§ **Soal**
Tolong sunting kutipan teks tentang tanaman jagung di bawah: tulis ulang semuanya mulai dari "Hal tersebut sebagai" turun sampai "matahari panas terik.", dengan "awan hitam" diganti menjadi "awan gelap".

§ **Kutipan Teks**
• • •
Salah satu tanaman jagung warga Harekain Desa Builaran Kabupaten Malaka NTT |
Waktu menunjukan pukul
09.00 WITA dan matahari semakin terik. Bulan Januari terasa seperti bulan
September yang merupakan musim kemarau nan panas.
Daun tanaman jagung di
pekarangan rumah kami yang semula segar kemudian perlahan menggulung. Daun
jagung yang sudah menggulung pun semakin menggulung hingga mirip daun bawang
bombai.
Hal tersebut sebagai
mekanisme alami dari tanaman yang kekurangan air untuk meminimalkan penguapan.
Jelang tengah hari
langit penuh dengan awan hitam, pertanda akan hujan. Sayangnya hanya gerimis
sejenak, langit kembali cerah dan matahari panas terik.
Tanaman di pekarangan rumah kami masih mending karena tipe tanahnya yang masih mengandung sedikit air. Namun di kebun kami, tanahnya agak liat dan berpasir sehingga tanaman tinggal menunggu ajal.
Yah, sejak kami menanam
jagung pada awal Desember 2023 hujan lebat tidak lebih dari lima kali. Benih
jagung yang kami tanam berkecambah dalam tanah nan kering. Seminggu kemudian
barulah hujan deras turun. Sebagian benih jagung tidak tumbuh karena kekurangan
air.
Sepanjang bulan Januari
2024 hujan lebat di daerah kami ini hanya sekali. Kadang cuma hujan gerimis dan
kadang hanya berawan tebal.
• • •
§ **Segmen Data**
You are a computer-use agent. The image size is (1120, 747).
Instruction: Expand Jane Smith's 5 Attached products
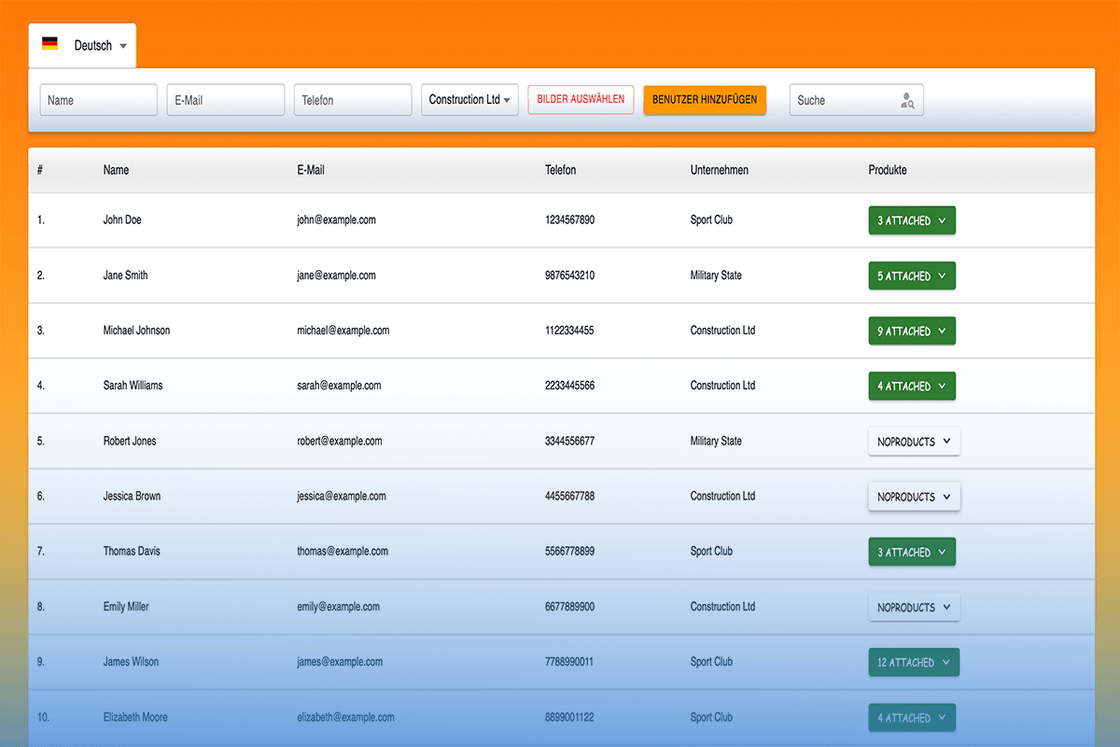click(911, 276)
• • •
§ **Jawaban Latihan**
Hal tersebut sebagai
mekanisme alami dari tanaman yang kekurangan air untuk meminimalkan penguapan.
Jelang tengah hari
langit penuh dengan awan gelap, pertanda akan hujan. Sayangnya hanya gerimis
sejenak, langit kembali cerah dan matahari panas terik.